03.恋路(1)
当初こそ一年後の未来に一抹の不安と恐れを抱えていたパルティナだったが、それは瞬く間に薄れていった。セレナーデにとっては決して初の経験ではないものの、教師という職の業務量と慌ただしさにより「セレナーデ」の思考は日々「パルティナ」の仕事に押し流されていったのである。
目まぐるしい毎日は、しかし彼女を充実させていた。
今年度一回目の定期試験を終えた頃には、パルティナは自身が受け持つ生徒の特徴を概ね把握してきていた。
一学年には三十人余りのクラスが計四つある。彼女が担任を務めるクラスの中では、ミリーという女子生徒が最も目立つ人物だった。全校生徒の中で一番、誰よりも注目を浴びていると言っても差し支えないほどだろう。
彼女は学業の傍ら芸能活動も行っており、少しばかり幼げだが愛らしい容姿をしている。今は正に絶頂期といったところで順風満帆な日々を送っているようだが、その反面、勉学を疎かにする傾向があった。現にミリーの試験結果は芳しくなく、前期末の試験もこの調子であれば一度個人指導が必要であるとパルティナは目をつけていた。
実のところ、ミリーのことはセレナーデもプレリュードも以前から認知していた。妖精は人間と同等の感性を持つため、あらゆる文化や芸術に好意的かつ興味津々だ。ミリーの歌声は妖精たちの耳にも届いており、ほとんどの妖精が彼女を大層気に入っていた。
そんな中、パルティナがミリーの担任教師となったのは偶然である。否、運命の神々が定めていたことではあったかもしれないが、少なくとも妖精たちが意図したものではない。
パルティナが授業を受け持つ範囲の生徒には、妖精としての観点を以て注視すべき人間はほぼいなかった。ミリーに着目しているのはあくまでも教師の「パルティナ」であって、妖精の「セレナーデ」ではなかった。

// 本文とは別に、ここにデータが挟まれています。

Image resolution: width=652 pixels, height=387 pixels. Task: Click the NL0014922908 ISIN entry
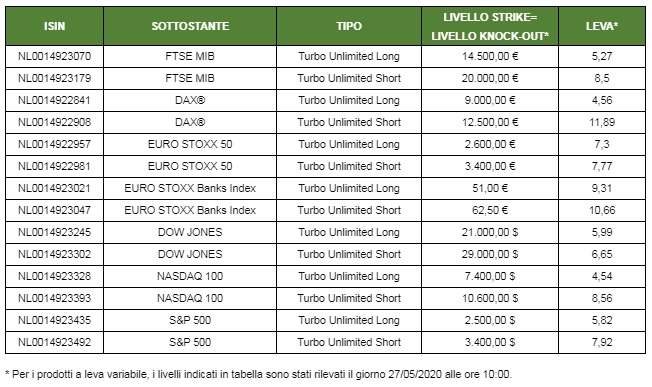tap(54, 122)
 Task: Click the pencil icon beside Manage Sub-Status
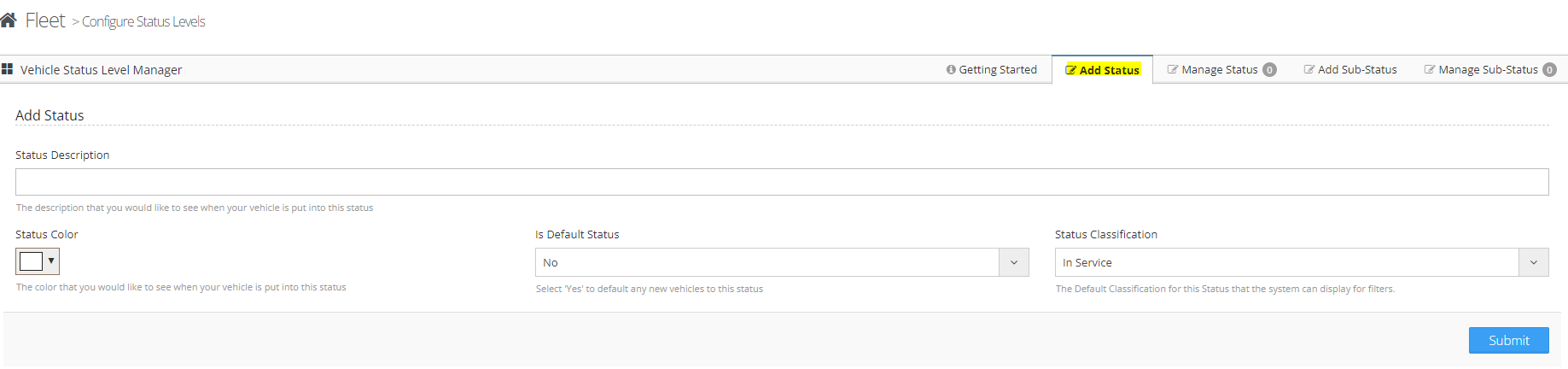point(1430,70)
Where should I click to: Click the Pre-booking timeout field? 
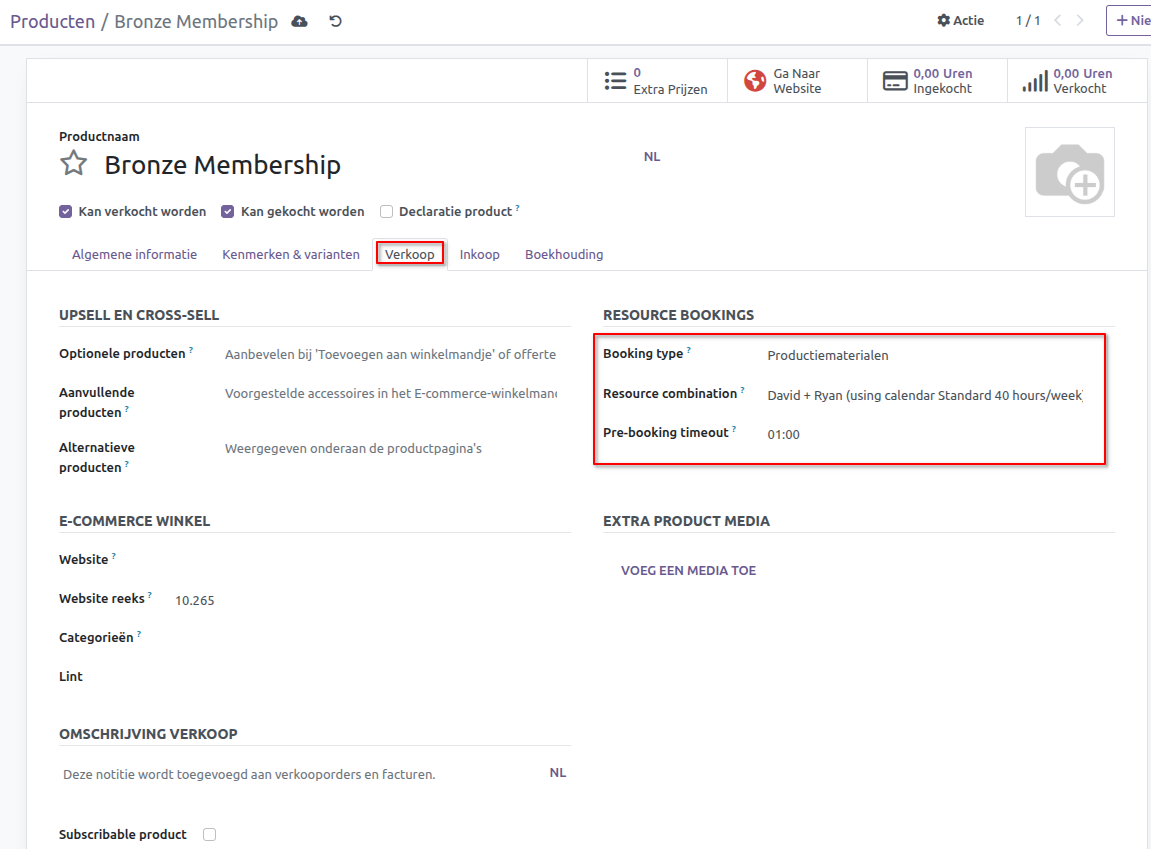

クラス担任を受け持っているのは別の人間だが、新入生のシザーも同様の例の一人である。入学当初から反抗的な態度ばかり取っていることから、彼は他の教師陣にも厄介者扱いをされていた。「パルティナ」も手を焼いているが、しかし「セレナーデ」の視点では別段気に留める必要はない相手だった。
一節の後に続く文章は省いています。